- WORK ORDER -
Print the passage on music criticism word for word, from "One thing that" up to and including "any more long-lasting.".

One thing that writing “Losering” did for me was to underscore the futility of music journalism and criticism, especially album reviews. The book forced me to reconsider release-date-vintage things I’d thought and written about everything from the Ryan Adams/Whiskeytown discography in the harsh light of the present, a process that induced a cringe or two. While I think I was more or less right about most of the records, there were definitely some I had significantly underrated at first (especially Love Is Hell) or thought too much of (Rock N’ Roll). And as I was finishing up the book in the fall of 2011, Ashes and Fire came out and I overrated that one, too. I should not have been surprised; just because I was writing it in a book rather than a newspaper review, that didn’t make my snap judgment any more long-lasting.

Saved data entries:
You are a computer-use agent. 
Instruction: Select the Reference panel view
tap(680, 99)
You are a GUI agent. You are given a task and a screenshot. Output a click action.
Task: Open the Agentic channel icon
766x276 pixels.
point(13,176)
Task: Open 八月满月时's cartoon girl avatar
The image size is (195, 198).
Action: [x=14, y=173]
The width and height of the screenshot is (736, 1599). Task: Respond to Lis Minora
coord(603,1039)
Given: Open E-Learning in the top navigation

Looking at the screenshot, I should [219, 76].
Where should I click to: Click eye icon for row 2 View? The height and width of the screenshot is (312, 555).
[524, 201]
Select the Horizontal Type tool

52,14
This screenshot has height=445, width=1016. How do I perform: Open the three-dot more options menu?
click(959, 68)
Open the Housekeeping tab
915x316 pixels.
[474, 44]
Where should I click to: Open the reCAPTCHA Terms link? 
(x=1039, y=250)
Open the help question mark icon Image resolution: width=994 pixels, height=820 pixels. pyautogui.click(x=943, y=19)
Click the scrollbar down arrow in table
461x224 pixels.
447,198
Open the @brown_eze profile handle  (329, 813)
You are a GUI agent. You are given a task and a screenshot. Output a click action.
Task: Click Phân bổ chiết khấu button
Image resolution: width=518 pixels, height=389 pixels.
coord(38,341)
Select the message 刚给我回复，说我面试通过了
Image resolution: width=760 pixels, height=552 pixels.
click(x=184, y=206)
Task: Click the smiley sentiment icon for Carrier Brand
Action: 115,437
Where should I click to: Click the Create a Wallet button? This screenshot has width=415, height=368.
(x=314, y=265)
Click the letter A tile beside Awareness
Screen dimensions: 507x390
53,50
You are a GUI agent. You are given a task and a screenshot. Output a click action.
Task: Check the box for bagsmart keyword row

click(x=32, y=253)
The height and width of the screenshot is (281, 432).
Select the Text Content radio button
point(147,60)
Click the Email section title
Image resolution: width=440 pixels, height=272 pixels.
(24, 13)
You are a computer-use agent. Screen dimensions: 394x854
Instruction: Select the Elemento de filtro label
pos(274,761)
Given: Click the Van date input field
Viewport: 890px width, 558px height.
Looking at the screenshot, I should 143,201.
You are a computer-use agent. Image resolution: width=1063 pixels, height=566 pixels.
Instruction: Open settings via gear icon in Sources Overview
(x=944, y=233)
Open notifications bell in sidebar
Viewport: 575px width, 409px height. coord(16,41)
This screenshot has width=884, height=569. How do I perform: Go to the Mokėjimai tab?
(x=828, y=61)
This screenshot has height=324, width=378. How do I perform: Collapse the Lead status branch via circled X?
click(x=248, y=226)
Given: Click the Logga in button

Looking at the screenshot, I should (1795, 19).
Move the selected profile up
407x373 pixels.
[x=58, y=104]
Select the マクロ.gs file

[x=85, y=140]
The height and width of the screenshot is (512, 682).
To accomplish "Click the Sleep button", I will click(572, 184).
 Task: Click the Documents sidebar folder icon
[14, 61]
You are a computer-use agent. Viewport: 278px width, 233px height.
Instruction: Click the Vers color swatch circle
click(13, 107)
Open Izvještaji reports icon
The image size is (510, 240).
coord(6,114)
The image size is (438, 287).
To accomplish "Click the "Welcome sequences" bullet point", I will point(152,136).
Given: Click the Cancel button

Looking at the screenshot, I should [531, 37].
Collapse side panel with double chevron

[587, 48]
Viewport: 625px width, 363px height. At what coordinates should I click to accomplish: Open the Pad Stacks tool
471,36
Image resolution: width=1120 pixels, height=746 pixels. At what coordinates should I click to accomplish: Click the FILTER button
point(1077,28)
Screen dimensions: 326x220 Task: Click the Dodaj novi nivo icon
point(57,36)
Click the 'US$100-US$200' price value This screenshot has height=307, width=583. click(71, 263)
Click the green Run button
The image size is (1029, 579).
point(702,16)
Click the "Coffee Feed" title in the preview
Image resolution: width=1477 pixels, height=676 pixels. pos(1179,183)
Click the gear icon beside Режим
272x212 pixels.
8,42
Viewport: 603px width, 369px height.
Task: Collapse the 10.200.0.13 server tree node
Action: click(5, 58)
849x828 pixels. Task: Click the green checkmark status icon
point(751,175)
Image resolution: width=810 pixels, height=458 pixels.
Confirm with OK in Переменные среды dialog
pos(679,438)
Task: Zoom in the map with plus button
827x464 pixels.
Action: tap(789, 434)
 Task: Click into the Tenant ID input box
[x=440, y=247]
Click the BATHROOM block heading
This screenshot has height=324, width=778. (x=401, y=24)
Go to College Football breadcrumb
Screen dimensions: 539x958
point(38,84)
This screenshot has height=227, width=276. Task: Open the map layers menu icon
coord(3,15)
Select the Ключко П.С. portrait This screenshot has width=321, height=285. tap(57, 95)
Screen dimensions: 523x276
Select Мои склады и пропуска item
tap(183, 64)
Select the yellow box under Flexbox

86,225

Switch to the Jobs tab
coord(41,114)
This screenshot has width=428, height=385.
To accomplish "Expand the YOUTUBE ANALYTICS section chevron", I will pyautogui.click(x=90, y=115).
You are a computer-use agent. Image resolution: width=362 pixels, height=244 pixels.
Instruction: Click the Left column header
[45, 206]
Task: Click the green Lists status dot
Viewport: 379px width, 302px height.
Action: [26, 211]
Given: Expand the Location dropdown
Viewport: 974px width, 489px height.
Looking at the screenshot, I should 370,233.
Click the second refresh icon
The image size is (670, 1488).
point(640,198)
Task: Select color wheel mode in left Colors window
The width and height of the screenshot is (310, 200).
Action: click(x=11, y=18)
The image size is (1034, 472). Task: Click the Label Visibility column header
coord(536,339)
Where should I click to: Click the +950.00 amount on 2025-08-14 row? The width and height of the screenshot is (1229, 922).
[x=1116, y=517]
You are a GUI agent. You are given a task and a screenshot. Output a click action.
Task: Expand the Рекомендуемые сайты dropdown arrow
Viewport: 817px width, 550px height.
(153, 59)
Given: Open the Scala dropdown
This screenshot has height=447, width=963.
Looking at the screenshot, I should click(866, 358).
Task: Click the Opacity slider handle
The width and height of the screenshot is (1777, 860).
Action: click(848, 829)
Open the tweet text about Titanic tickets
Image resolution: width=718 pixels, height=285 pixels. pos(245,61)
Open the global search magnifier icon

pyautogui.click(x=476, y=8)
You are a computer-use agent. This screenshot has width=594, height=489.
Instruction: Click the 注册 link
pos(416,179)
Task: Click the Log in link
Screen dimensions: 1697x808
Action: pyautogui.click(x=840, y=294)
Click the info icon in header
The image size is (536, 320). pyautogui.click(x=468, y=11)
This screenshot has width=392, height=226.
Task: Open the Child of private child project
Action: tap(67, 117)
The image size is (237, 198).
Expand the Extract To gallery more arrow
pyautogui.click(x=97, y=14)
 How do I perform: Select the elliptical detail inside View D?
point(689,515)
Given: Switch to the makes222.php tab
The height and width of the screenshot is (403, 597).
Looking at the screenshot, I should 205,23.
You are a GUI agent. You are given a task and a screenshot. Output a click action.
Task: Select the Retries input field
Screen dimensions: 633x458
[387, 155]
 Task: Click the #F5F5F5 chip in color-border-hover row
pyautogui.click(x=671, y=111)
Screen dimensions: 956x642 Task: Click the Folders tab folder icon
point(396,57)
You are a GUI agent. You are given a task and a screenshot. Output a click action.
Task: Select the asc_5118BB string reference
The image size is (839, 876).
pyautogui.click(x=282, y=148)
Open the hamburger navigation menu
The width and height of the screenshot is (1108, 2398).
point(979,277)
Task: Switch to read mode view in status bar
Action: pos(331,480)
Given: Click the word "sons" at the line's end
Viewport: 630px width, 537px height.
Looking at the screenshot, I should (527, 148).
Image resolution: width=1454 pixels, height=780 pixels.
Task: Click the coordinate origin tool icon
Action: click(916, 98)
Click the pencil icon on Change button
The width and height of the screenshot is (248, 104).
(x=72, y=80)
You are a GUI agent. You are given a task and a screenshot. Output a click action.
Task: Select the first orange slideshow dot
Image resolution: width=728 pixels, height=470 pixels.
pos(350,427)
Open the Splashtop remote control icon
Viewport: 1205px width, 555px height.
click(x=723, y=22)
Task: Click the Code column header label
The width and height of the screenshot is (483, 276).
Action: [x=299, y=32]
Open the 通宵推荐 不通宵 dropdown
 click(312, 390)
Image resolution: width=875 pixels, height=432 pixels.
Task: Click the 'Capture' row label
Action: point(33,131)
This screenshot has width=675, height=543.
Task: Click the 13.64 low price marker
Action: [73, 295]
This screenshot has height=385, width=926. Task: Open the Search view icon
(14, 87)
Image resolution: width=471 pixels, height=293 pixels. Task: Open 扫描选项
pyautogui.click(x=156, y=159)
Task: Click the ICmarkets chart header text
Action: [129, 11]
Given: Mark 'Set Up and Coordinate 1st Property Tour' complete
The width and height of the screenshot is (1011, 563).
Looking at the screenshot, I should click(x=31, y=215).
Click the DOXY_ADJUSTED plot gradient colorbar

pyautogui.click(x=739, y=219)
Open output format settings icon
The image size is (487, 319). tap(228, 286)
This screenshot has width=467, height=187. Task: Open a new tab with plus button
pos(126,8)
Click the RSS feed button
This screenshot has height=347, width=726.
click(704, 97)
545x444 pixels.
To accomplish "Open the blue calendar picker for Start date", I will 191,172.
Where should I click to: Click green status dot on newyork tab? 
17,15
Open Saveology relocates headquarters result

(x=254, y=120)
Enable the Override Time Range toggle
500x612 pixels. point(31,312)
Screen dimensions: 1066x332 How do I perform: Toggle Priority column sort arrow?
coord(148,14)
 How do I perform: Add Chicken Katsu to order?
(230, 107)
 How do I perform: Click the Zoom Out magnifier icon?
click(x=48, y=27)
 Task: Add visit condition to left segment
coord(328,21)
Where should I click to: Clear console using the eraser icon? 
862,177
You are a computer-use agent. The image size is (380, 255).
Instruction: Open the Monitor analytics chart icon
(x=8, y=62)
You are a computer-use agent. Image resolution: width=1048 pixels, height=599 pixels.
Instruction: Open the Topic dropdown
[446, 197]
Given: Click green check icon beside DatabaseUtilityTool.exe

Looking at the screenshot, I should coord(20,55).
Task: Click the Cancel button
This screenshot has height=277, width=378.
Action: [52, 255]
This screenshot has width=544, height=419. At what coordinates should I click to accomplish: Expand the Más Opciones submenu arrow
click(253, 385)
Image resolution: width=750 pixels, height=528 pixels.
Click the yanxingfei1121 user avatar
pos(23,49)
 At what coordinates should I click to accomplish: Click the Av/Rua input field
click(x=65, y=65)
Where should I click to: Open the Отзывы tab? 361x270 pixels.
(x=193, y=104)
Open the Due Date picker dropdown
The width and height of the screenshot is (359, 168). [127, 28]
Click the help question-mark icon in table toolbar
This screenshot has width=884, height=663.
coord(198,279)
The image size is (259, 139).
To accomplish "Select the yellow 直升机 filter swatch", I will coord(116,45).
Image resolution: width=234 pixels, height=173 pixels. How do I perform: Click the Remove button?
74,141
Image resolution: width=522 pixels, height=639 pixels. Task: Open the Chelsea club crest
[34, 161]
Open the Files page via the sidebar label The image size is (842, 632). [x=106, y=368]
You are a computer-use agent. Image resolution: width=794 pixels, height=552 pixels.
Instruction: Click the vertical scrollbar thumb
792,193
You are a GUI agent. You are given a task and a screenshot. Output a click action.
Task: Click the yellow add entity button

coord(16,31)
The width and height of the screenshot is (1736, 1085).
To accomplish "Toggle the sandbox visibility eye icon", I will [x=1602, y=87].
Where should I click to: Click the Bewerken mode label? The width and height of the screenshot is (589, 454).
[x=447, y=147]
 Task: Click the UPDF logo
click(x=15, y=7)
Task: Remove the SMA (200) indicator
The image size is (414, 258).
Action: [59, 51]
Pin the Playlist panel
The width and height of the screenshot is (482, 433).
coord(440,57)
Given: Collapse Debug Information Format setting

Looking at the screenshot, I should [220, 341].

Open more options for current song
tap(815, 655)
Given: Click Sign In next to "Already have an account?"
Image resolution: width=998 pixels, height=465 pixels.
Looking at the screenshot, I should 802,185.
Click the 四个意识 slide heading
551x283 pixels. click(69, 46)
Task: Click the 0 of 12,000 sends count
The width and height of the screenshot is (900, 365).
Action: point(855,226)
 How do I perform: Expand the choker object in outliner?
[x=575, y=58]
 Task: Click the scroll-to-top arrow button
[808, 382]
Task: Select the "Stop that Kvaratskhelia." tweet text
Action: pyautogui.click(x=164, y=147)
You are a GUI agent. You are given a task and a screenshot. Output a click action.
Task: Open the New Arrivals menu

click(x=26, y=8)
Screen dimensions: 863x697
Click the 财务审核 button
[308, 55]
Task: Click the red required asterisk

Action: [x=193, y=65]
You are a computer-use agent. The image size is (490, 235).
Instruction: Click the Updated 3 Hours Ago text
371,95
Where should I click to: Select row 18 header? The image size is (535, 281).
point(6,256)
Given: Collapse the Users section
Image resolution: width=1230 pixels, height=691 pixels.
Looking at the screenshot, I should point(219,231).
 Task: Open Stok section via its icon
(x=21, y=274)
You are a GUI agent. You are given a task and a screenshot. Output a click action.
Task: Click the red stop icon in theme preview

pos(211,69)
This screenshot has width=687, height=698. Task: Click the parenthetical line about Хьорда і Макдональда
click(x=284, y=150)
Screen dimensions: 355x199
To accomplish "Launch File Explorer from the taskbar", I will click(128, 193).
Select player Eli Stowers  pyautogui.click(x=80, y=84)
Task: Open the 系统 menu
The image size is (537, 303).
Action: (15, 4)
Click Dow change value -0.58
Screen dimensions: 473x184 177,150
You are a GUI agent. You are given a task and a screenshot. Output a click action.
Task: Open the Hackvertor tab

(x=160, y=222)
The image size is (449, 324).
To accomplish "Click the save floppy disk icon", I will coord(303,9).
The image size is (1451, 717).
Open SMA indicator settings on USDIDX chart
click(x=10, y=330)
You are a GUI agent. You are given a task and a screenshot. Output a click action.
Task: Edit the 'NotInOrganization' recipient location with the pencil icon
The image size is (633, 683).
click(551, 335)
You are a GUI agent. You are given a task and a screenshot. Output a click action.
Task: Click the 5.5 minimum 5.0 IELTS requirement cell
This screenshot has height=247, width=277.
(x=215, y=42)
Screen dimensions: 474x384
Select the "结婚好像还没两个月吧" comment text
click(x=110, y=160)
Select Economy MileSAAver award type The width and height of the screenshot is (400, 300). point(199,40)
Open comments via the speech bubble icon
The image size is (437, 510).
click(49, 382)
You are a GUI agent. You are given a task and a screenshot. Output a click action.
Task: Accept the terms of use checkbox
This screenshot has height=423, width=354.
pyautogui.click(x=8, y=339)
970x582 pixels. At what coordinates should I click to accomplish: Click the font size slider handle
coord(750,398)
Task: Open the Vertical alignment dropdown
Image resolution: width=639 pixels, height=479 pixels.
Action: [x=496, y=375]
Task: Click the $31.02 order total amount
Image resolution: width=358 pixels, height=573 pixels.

- RESPONSE BELOW -
One thing that writing “Losering” did for me was to underscore the futility of music journalism and criticism, especially album reviews. The book forced me to reconsider release-date-vintage things I’d thought and written about everything from the Ryan Adams/Whiskeytown discography in the harsh light of the present, a process that induced a cringe or two. While I think I was more or less right about most of the records, there were definitely some I had significantly underrated at first (especially Love Is Hell) or thought too much of (Rock N’ Roll). And as I was finishing up the book in the fall of 2011, Ashes and Fire came out and I overrated that one, too. I should not have been surprised; just because I was writing it in a book rather than a newspaper review, that didn’t make my snap judgment any more long-lasting.